In the plurality opinion that held that such a transfer was acceptable, Justice Anthony Kennedy also directly addressed the question of whether a cross could legally be displayed on public land as a war memorial…
The cross had stood on Sunrise Rock for nearly seven decades before the statute was enacted. By then, the cross and the cause it commemorated had become entwined in the public consciousness….This decision from just two years ago makes clear that bona fide war memorials that incorporate crosses on public lands are Constitutional, and there’s no question that the cross in Woonsocket, “erected in 1921 and…dedicated to four men who lost their lives defending the United States”, is part of a bona fide war memorial. (The succinct description of the memorial is from Tony Gugliotta of WJAR-TV).
….a Latin cross is not merely a reaffirmation of Christian beliefs. It is a symbol often used to honor and respect those whose heroic acts, noble contributions, and patient striving help secure an honored place in history for this Nation and its people. Here, one Latin cross in the desert evokes far more than religion. It evokes thousands of small crosses in foreign fields marking the graves of Americans who fell in battles, battles whose tragedies are compounded if the fallen are forgotten.
A second court opinion worth reading on this matter is Judge Paul J. Kelly’s 2010 circuit-court dissent in American Atheists v. Duncan, aka the Utah roadside memorials case. In his dissent, Judge Kelly described how the “reasonable observers” constructed by the courts in church-state cases have a history of being anything but…
The court’s decision continues a troubling development in our Establishment Clause cases — the use of a “reasonable observer” who is increasingly hostile to religious symbols in the public sphere and who parses relevant context and history to find governmental endorsement of religion. Despite assurance from the Supreme Court that the Establishment Clause does not require us to “purge from the public sphere all that in any way partakes in the religious,” , the court’s “reasonable observer” seems intent on doing just that.If the courts choose to ignore an opinion just two years old in order to declare the Woonsocket cross unconstitutional, then their rationale will be built upon an assumption that “reasonable” means growing ever-more cranky and irritated towards religious displays as time passes and that has been made to continually expand the scope of what is disallowed.
The City of Woonsocket is not in a position to exhaust its sparce financial resources to defend this case should it move into the courts. That said, my email account and home phone answering machine have been filled with objections to the threat and offers of support.
This monument, originally placed on a traffic island has not moved since erected in 1921.
With the outpouring of offers of support coming to me, other city council members, and our mayor, the memorial and our determination to leave it in place will be defended. One or more offers of pro bono defense, should it come to that, will be accepted and the peoples right to maintain the design and placement of this war memorial will be defended.
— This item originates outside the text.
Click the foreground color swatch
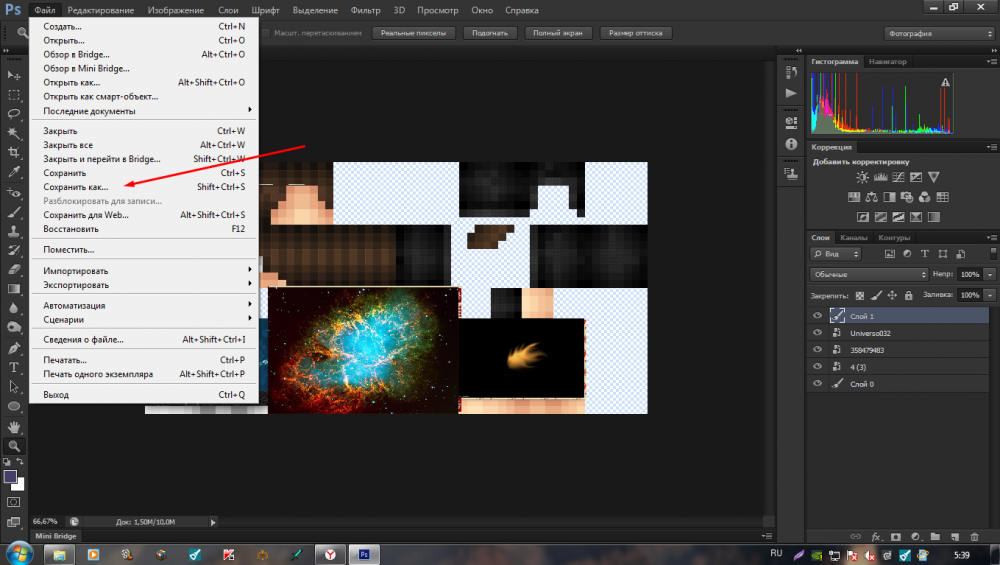This screenshot has height=565, width=1000. pyautogui.click(x=11, y=477)

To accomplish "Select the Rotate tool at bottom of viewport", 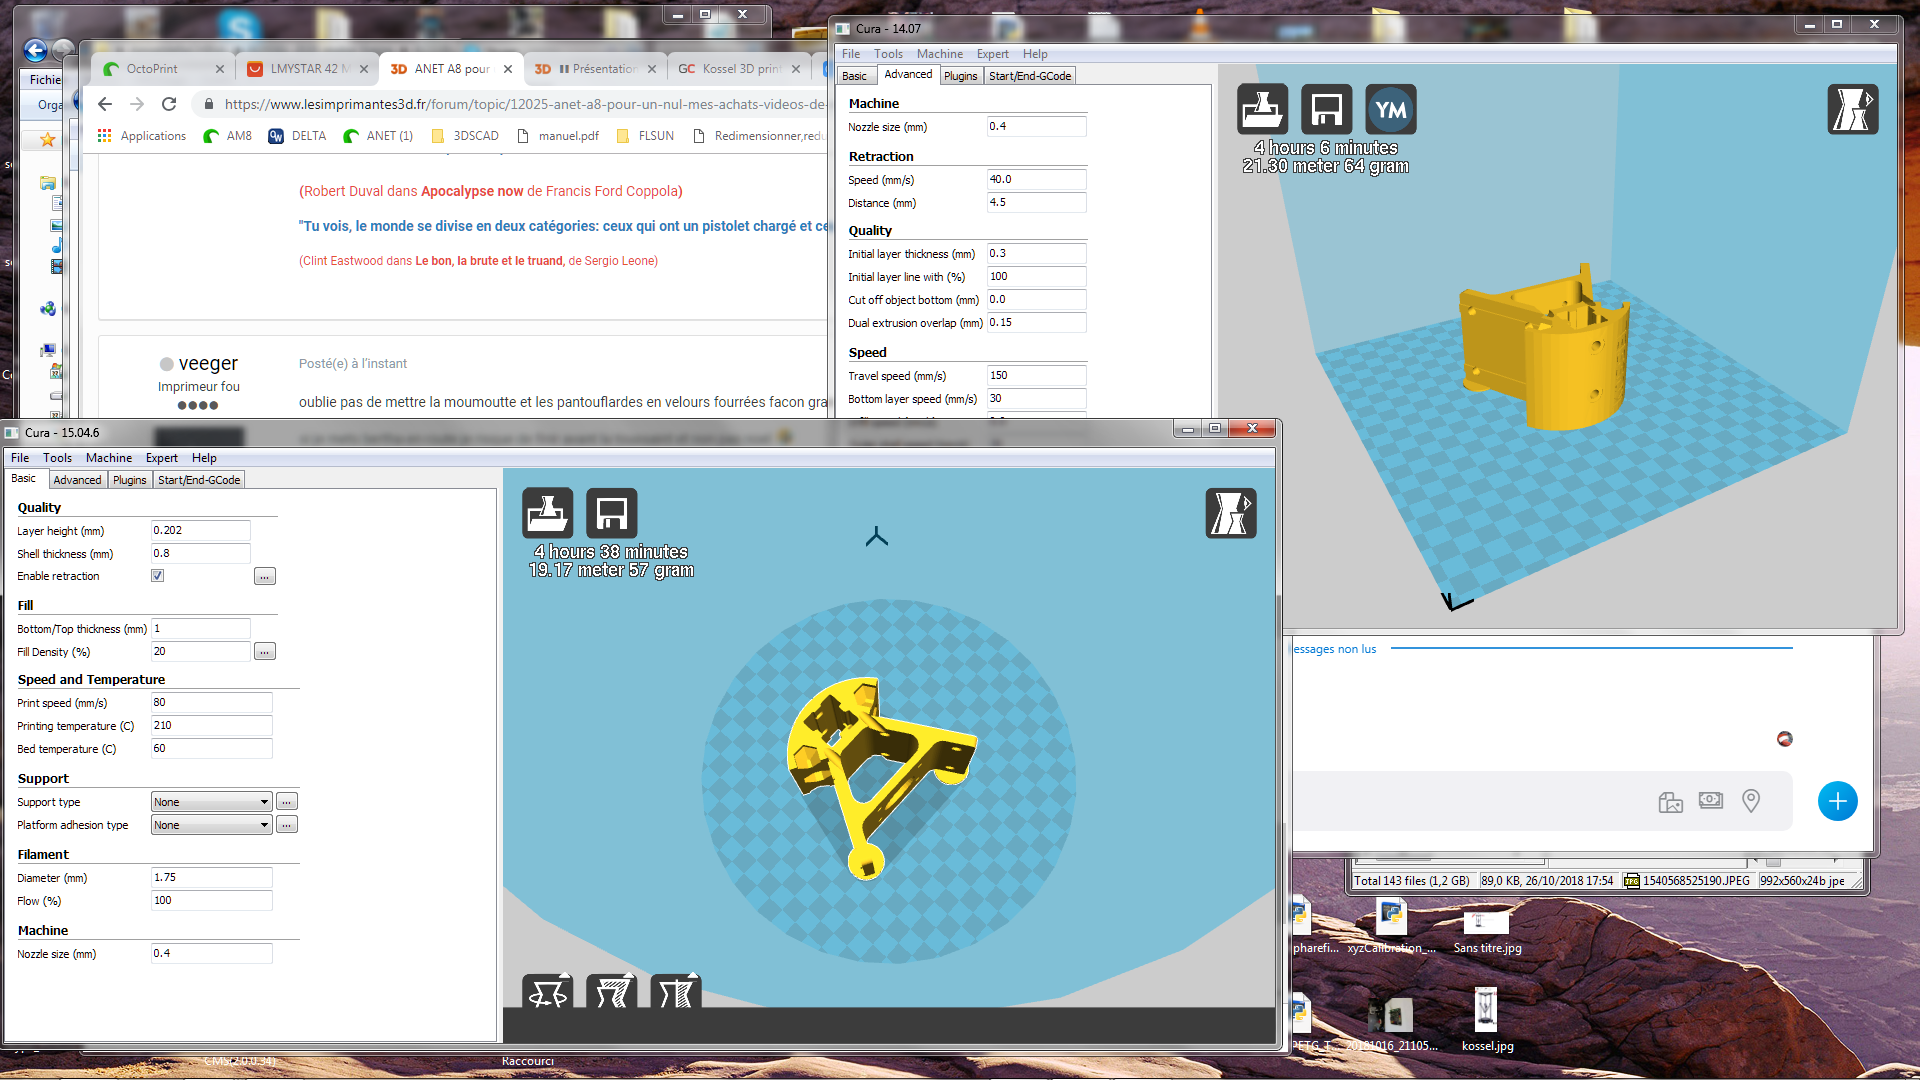I will click(547, 991).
My thanks to all who have raised their voices in objection to this affront to our freedoms and I look forward to seeing this monument refurbished and kept in its rightful place in the island dedicated as Place Jolicoeur.
John Ward
Woonsocket City Council President
This might surprise some AR readers, but I concur with Carroll.
I’m an atheist, and I thought the prayer banner in Cranston to be a clear case of ‘establishment’, but a cross used as a memorial is something different. I don’t mind religious symbols or texts being used on public edifices, so long as there’s context or tradition to back it up and it’s not exclusionary.
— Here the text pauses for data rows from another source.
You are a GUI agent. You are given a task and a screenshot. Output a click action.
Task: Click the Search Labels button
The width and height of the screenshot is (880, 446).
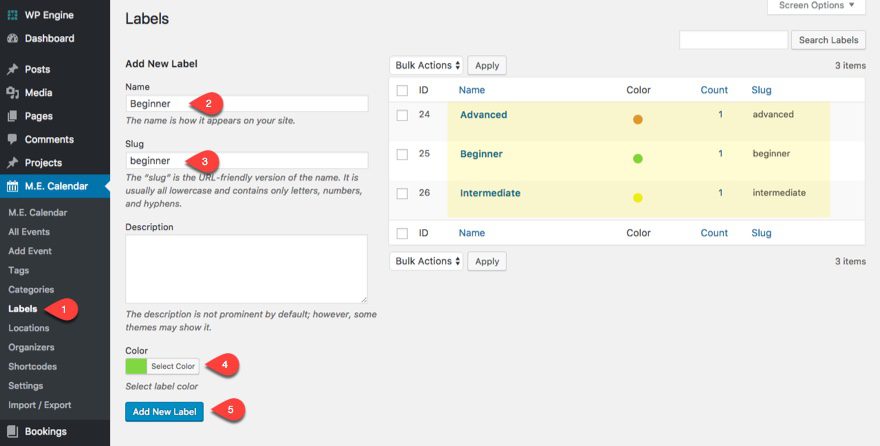[x=828, y=40]
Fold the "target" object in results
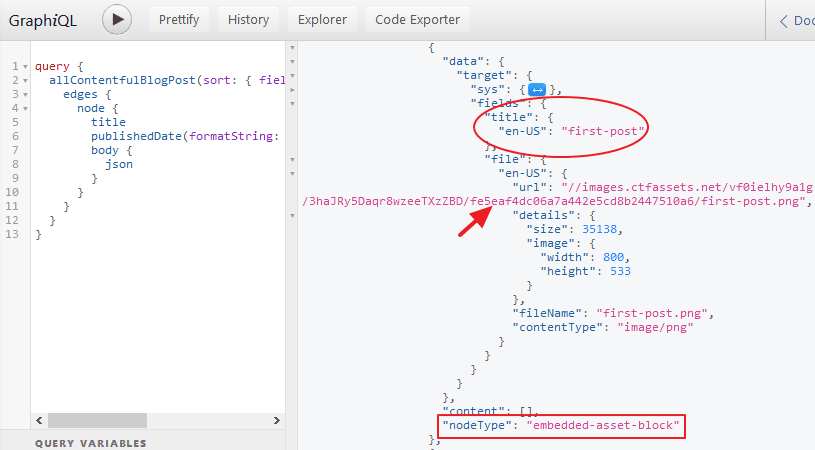This screenshot has width=815, height=450. tap(292, 75)
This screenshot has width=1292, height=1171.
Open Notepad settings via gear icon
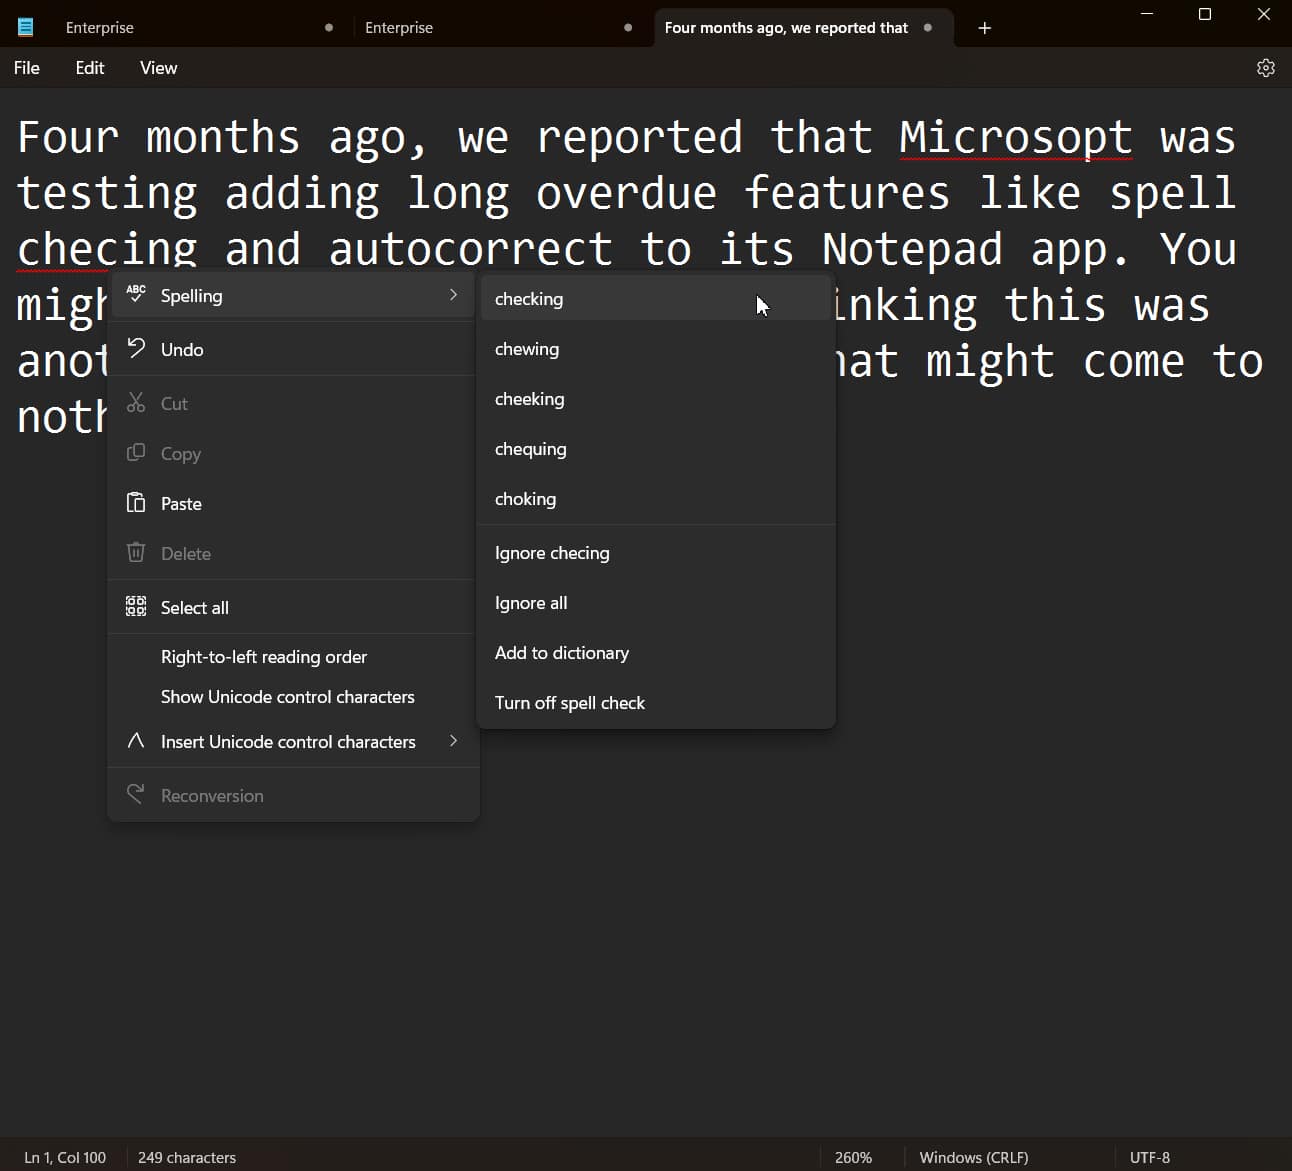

Still, in this age, it seems to just make sense to avoid controversy by donating the square footage to the nearest VFW rather than spend taxpayer money to defend.
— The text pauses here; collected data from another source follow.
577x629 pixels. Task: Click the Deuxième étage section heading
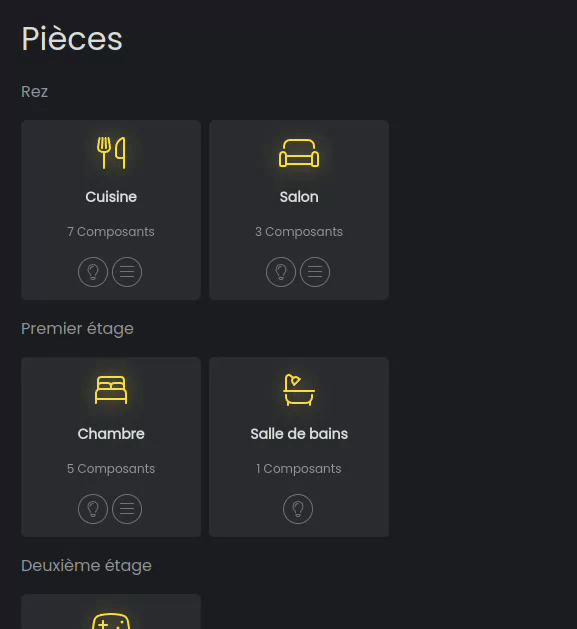86,566
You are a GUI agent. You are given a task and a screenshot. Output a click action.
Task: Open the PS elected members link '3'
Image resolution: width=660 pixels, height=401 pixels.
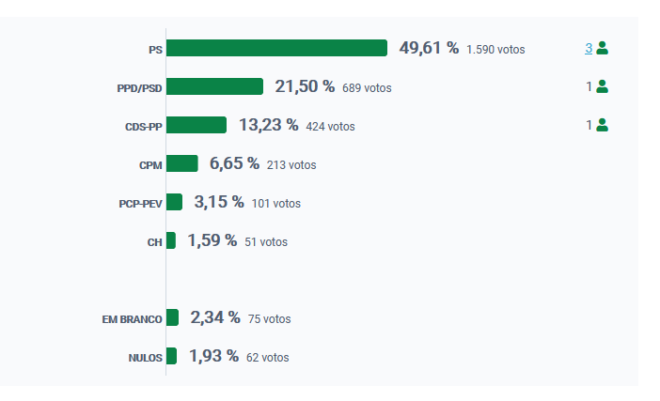(x=588, y=48)
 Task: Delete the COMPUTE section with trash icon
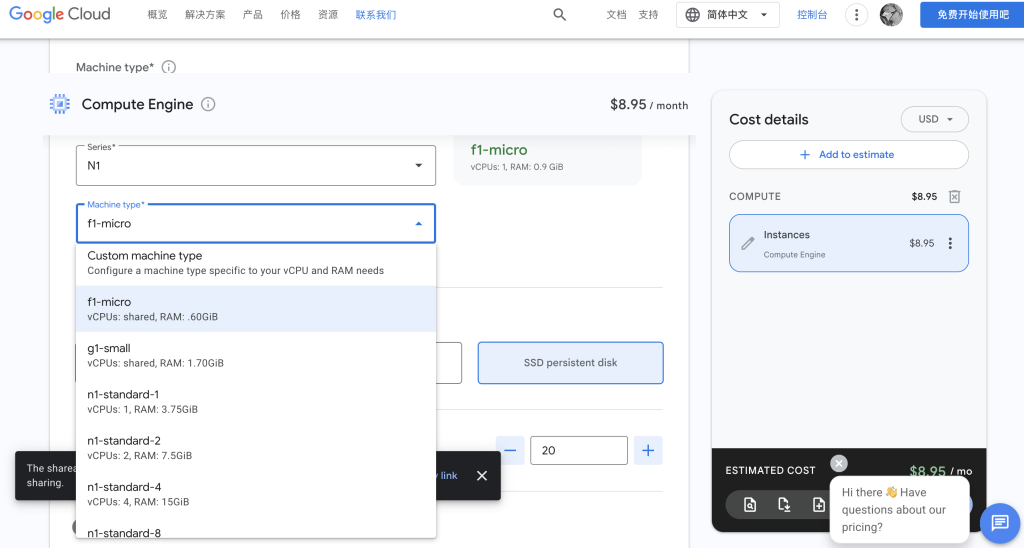[x=954, y=197]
“the cross in Woonsocket … is a bona fide war memorial”
Yes, that’s the point here. The primary purpose of this monument is memorial, not religious.
I’m a resident of Woonsocket. I like the memorial. Is my right to want the memorial equal to the right of the person who is offended by the memorial?
I can find a lot of things to be offended about,including the infringement on my first amendment right to freedom of religious expression.
Well,I’ll say it again.
Only Congress is enjoined from establishing or prohibiting the free exercise of religion. All else is left to the States or the people.
The people of Woonsocket made a war memorial with a cross,which is a Christion symbol.
Congress did not declare Christianity the government religion. The people of Woonsocket used the Christian symbol because it is their (our)right under the Supreme Law of our land.